◆ **Direction 1**: In the records, rewrite the stretch from the line containing "Given: Expand breadcrumb" through the end of the records, substituting "search" for "filter" and keeping everything else unchanged. Leave out the pictures.

◆ **Extracted text**:
Option to Purchase :
(a) In further consideration of and in connection with the License
Agreement and the Acquisition Agreement, and provided the License
Agreement has not been terminated prior to the date of purchase as
set forth hereinbelow (or provided the Bonnell Trust waives the
requirement that the License Agreement not have been so
terminated), Waldrop shall have the option at any time after
December 31, 2007 and before March 1, 2011, pursuant to six (6)
months' advance written notice given to and received by the Bonnell
Trust, to purchase all of the shares held by the Bonnell Trust in
the Corporation, for a purchase price of $4,000,000.00 and other
reasonable terms and conditions. In connection therewith, the
parties shall negotiate in good faith the reasonable terms and
conditions of such sale; provided, however, that if a mutual
agreement is not reached within the six-month notice period, then
the parties shall finalize and close such sale no later than two
(2) months thereafter, on the following additional terms and
conditions: On or before the closing, the Bonnell Trust (i) shall
be paid at least $1,000,000.00 in cash, (ii) shall be given a
secured promissory note, in substantially the form attached hereto
as Exhibit "A" and incorporated herein by reference, in the amount
of $3,000,000 plus interest at the Bank of America prime rate plus
5%, payable in equal monthly installments of principal amortized
over the term of such promissory note, plus all applicable
interest, commencing on the closing date and payable in full within
three (3) years from the closing date (the "Section 4 Promissory
Note"), (iii) shall receive a stock pledge agreement, in
substantially the form attached hereto as Exhibit "B" and
incorporated herein by this reference, securing Waldrop's
obligations under the Section 4 Promissory Note, (iv) shall receive
a pledged stock certificate issued to Waldrop in the amount of all
the shares held by Waldrop in the Corporation together with the
stock powers required under the aforesaid stock pledge agreement,
(v) shall agree to permit Waldrop to pay directly to the creditor
and, upon presentation to the Bonnell Trust of reasonable proof of
such payment, offset against the monthly installments owing under
the Section 4 Promissory Note, any Applicable Post-2004 Expense or
Applicable Pre-2005 Liability which remains unresolved and owed by
the Corporation to a third party not affiliated with the parties
hereto immediately prior to Waldrop's payment, to the extent such
payment by Waldrop reduces the amount of such Applicable Post-2004
Expense or Applicable Pre-2005 Liability, and (vi) shall be given
such other agreements and documents as the Bonnell Trust may
reasonably request.

◆ **Information supplied**:
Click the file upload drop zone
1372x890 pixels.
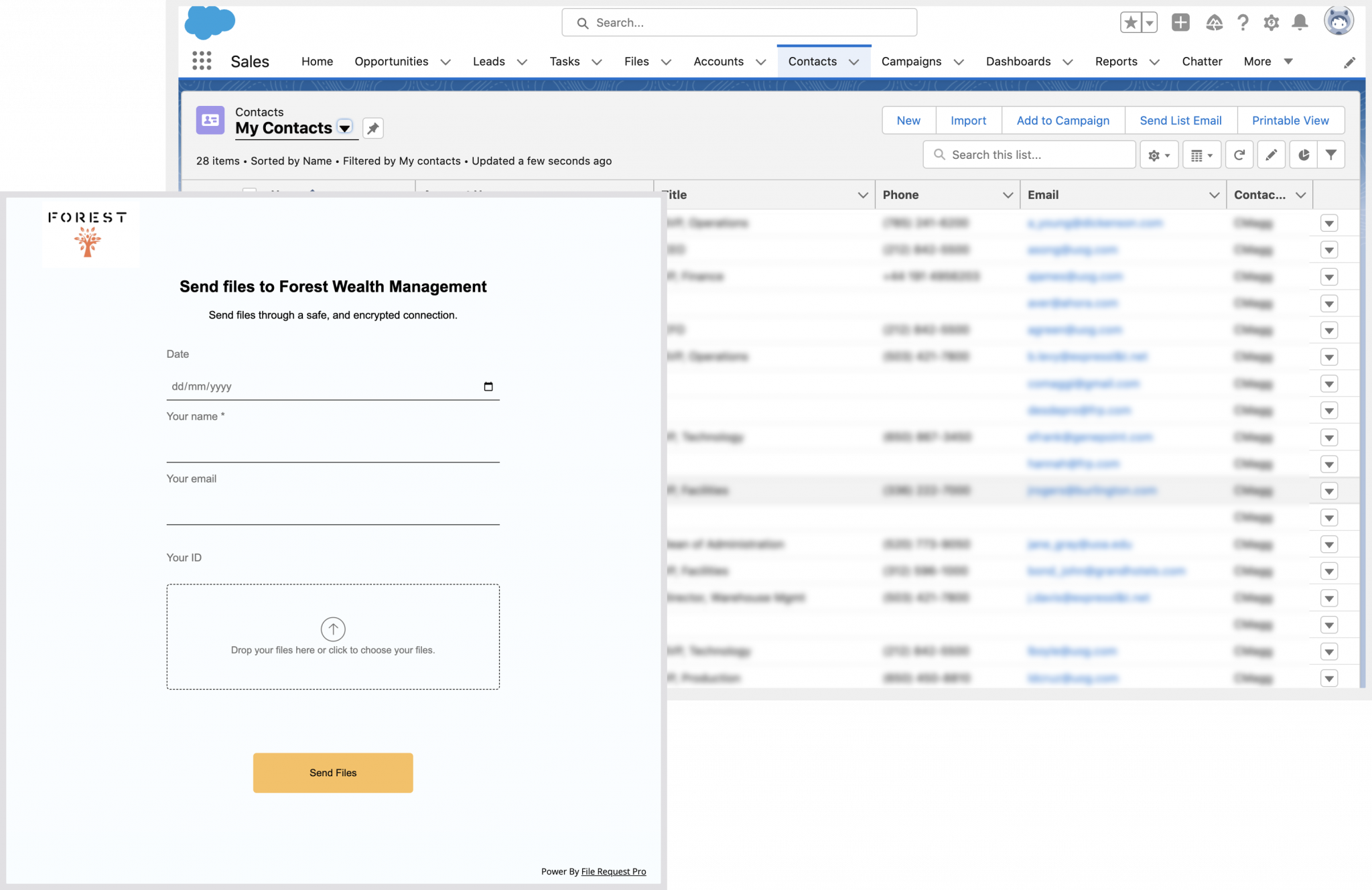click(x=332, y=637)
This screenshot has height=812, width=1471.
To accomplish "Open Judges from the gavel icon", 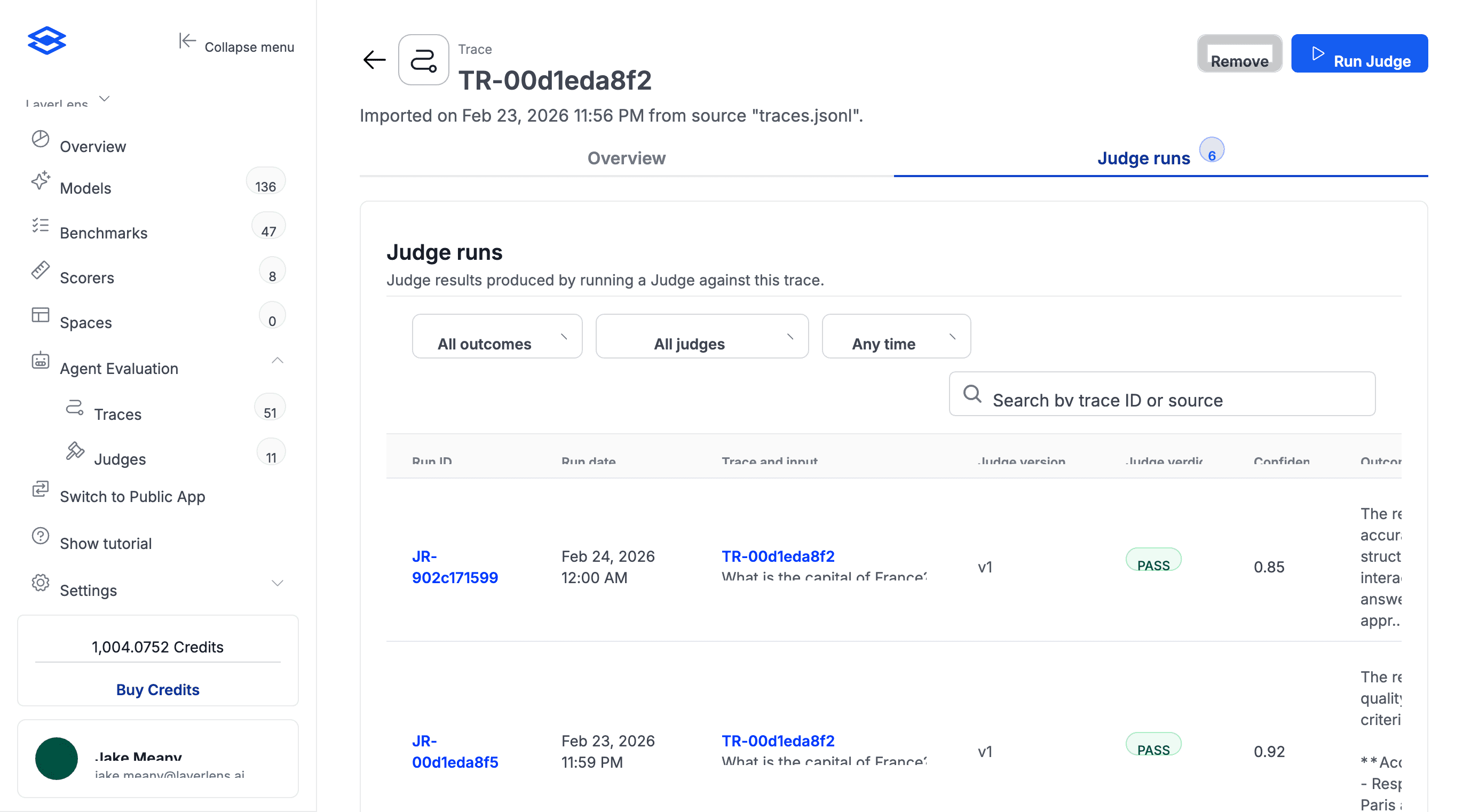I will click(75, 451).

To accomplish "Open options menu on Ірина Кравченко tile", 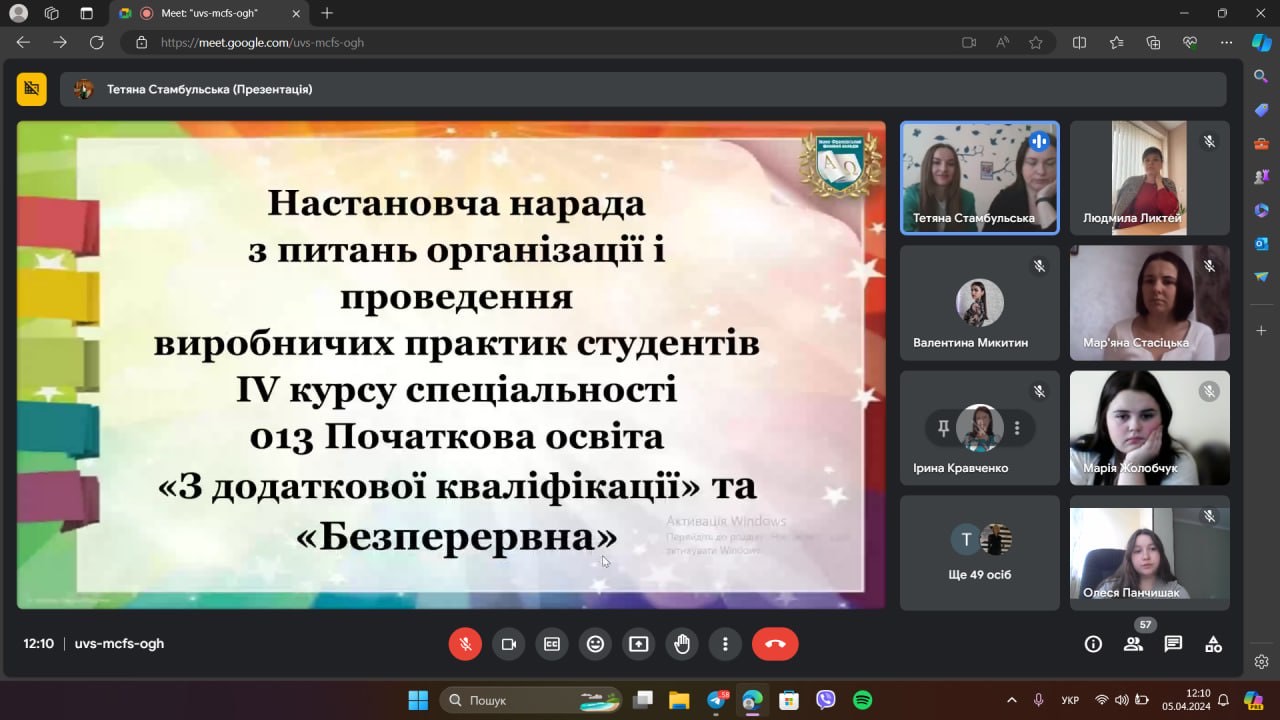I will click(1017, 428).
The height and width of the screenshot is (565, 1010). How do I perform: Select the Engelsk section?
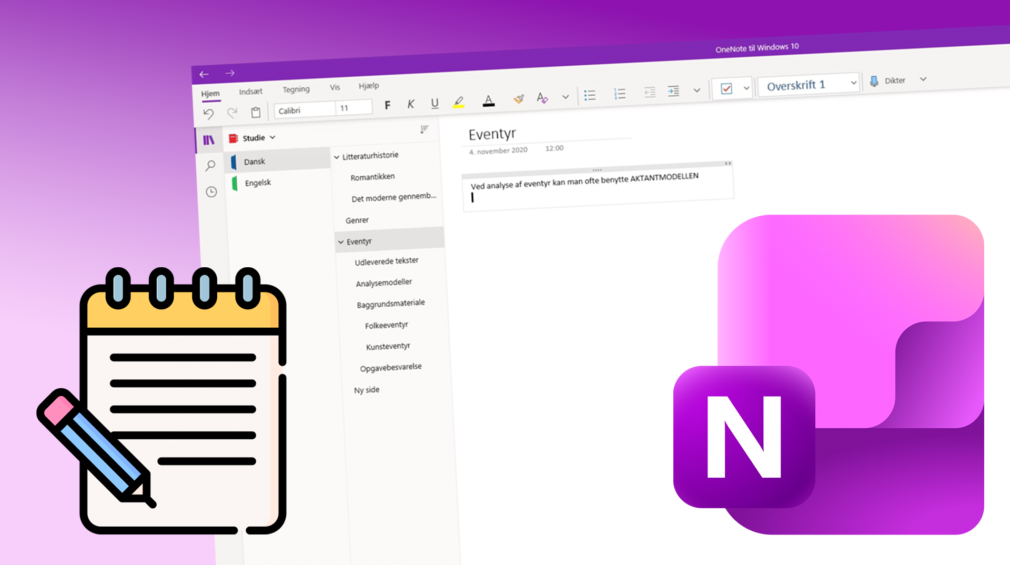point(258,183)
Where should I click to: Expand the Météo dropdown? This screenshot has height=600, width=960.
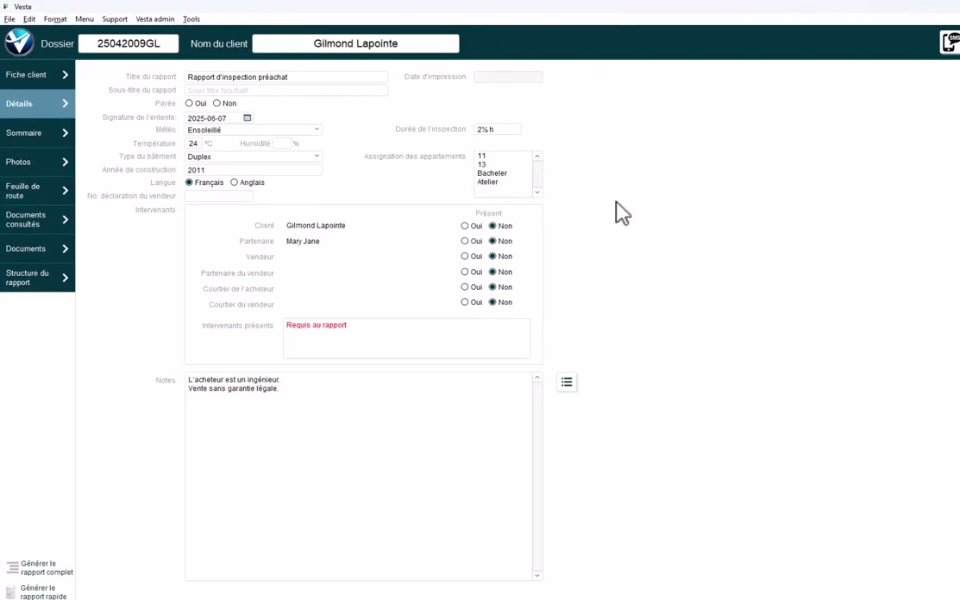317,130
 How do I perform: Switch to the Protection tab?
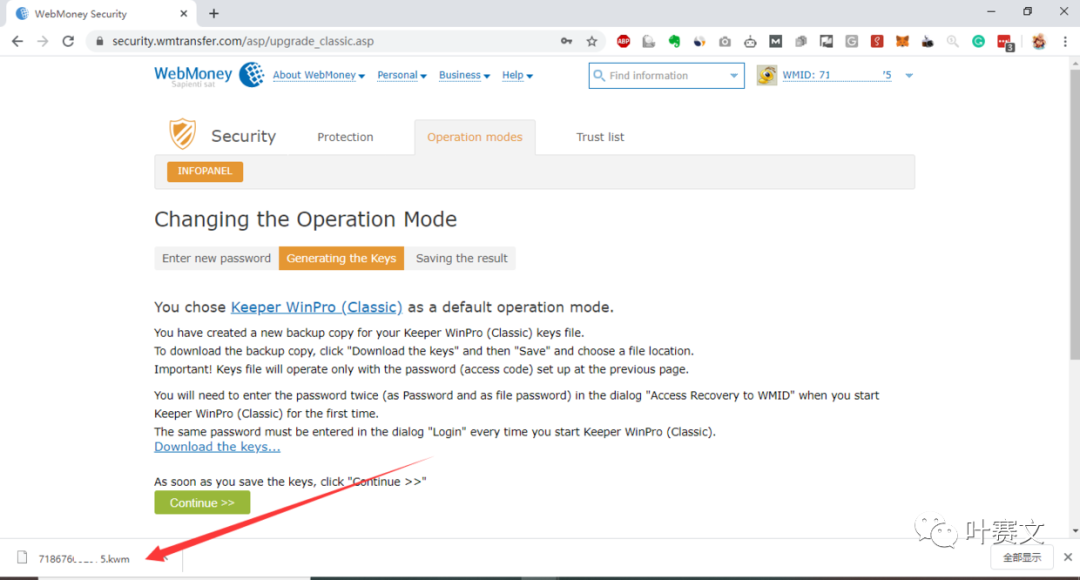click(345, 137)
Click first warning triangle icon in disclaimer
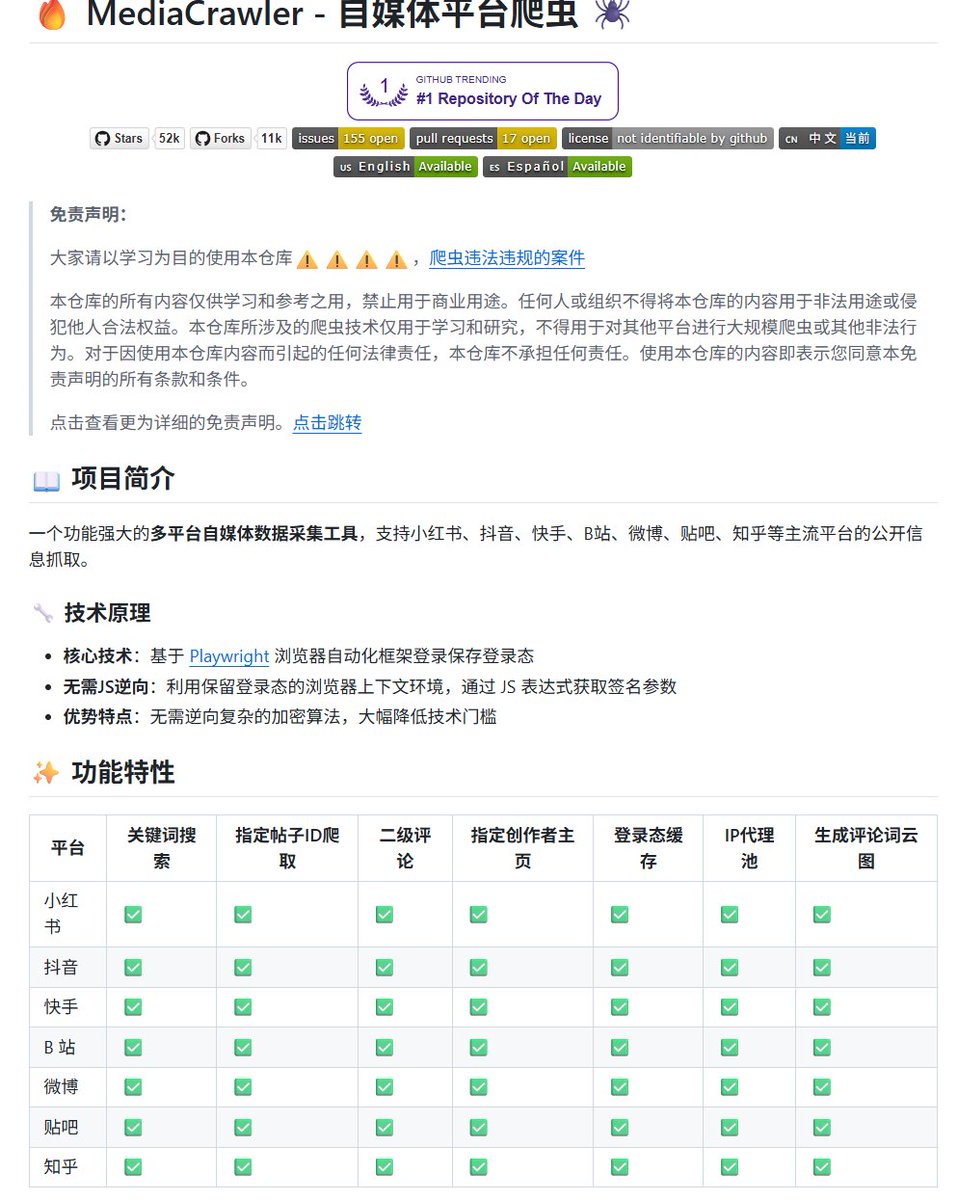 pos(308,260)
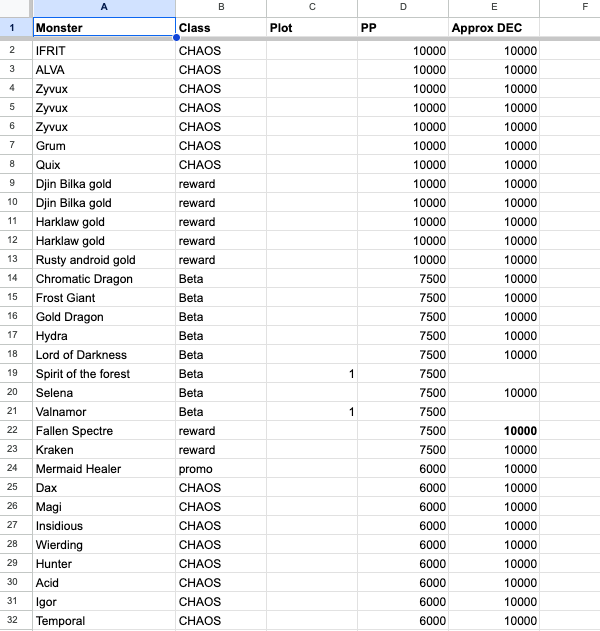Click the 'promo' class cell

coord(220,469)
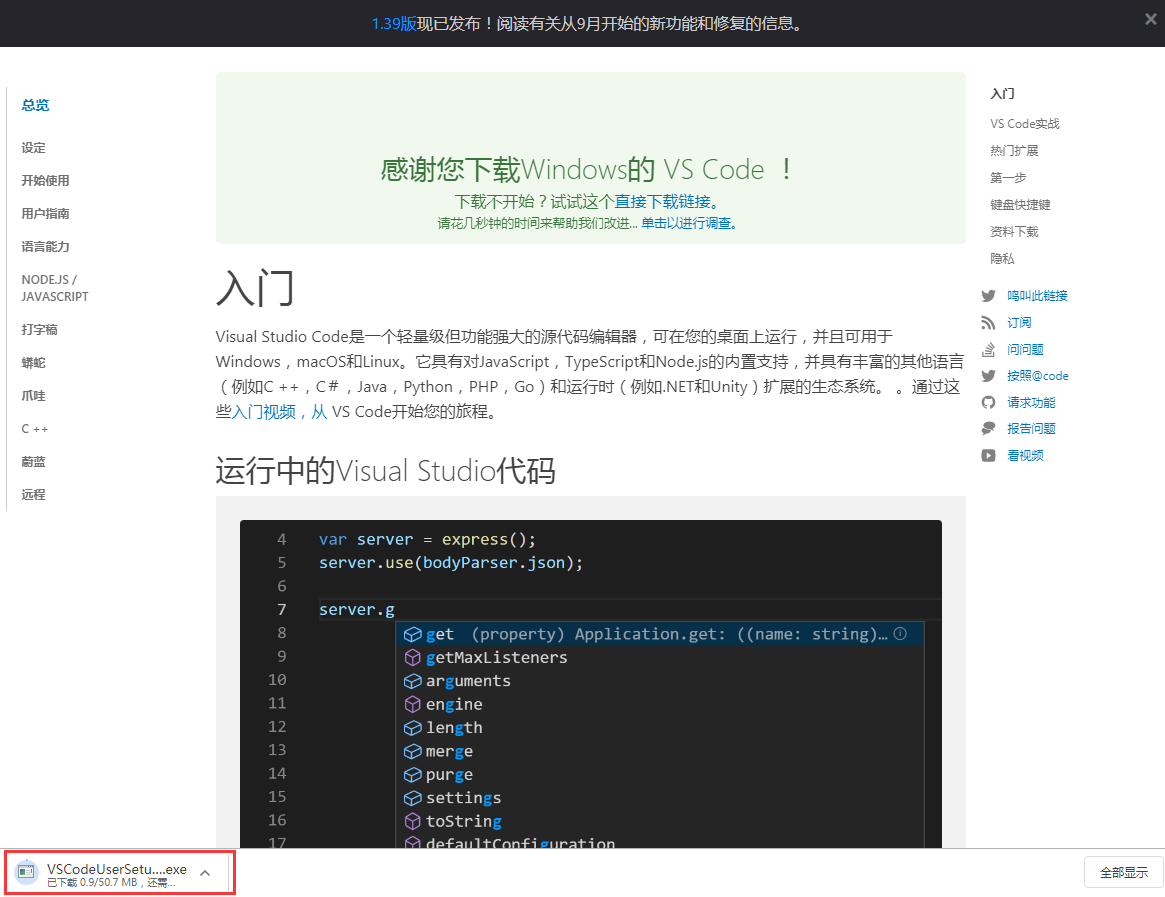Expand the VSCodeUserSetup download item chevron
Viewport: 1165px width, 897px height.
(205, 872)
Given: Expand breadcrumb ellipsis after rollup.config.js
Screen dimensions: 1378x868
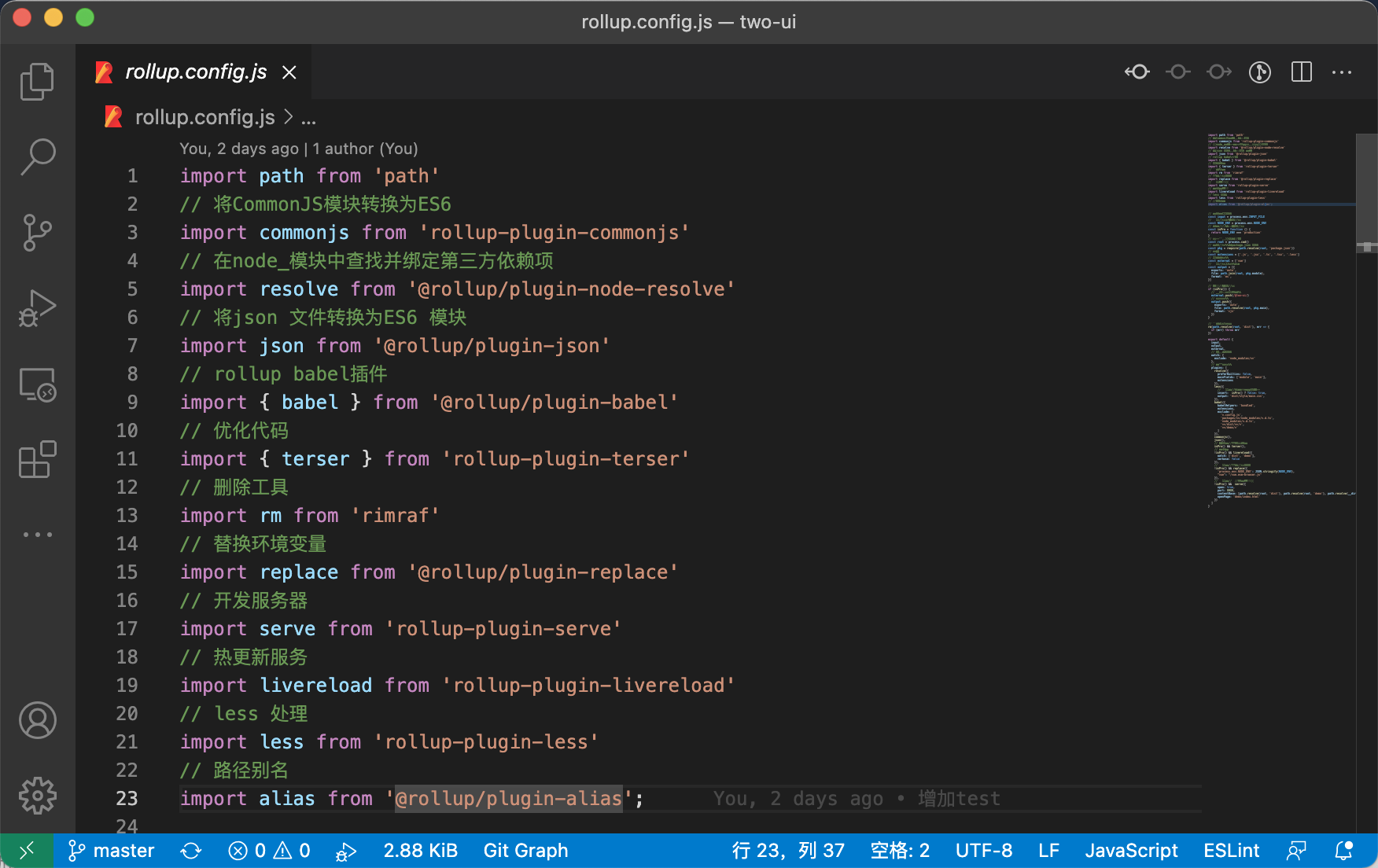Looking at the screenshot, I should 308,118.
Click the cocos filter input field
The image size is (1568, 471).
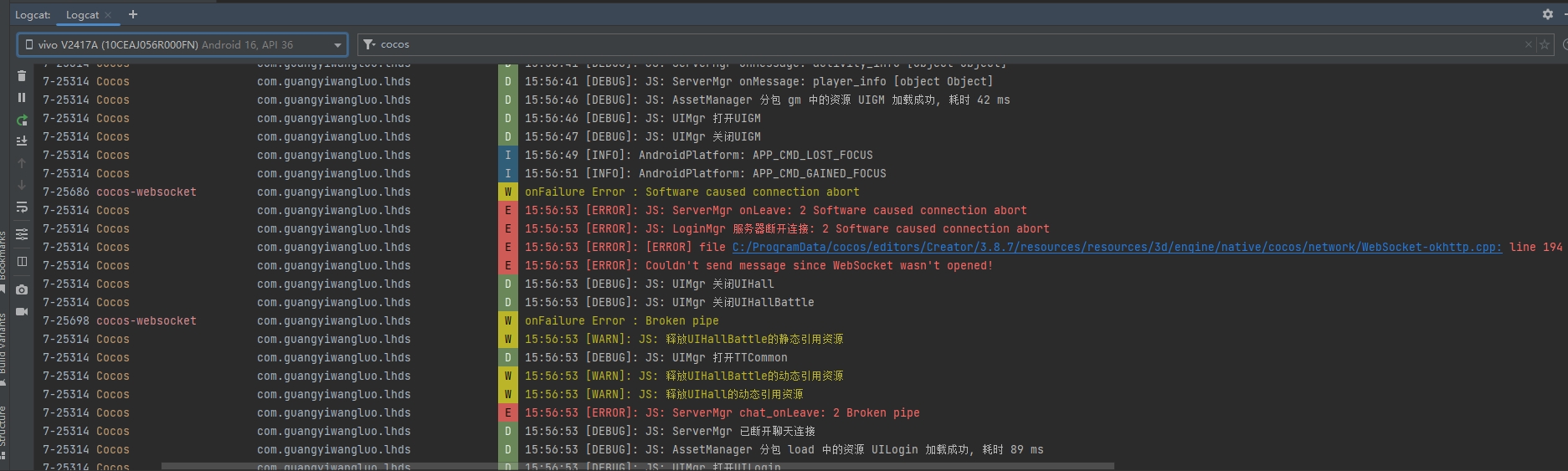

◆ **Direction 2**: In the option-to-purchase text, what interest rate applies to the $3,000,000 promissory note?

◆ **Exercise result 1**:
Given: Expand breadcrumb ellipsis after rollup.config.js
Screen dimensions: 1378x868
Looking at the screenshot, I should 308,118.
Click the cocos search input field
The image size is (1568, 471).

◆ **Exercise result 2**: The Bank of America prime rate plus 5%.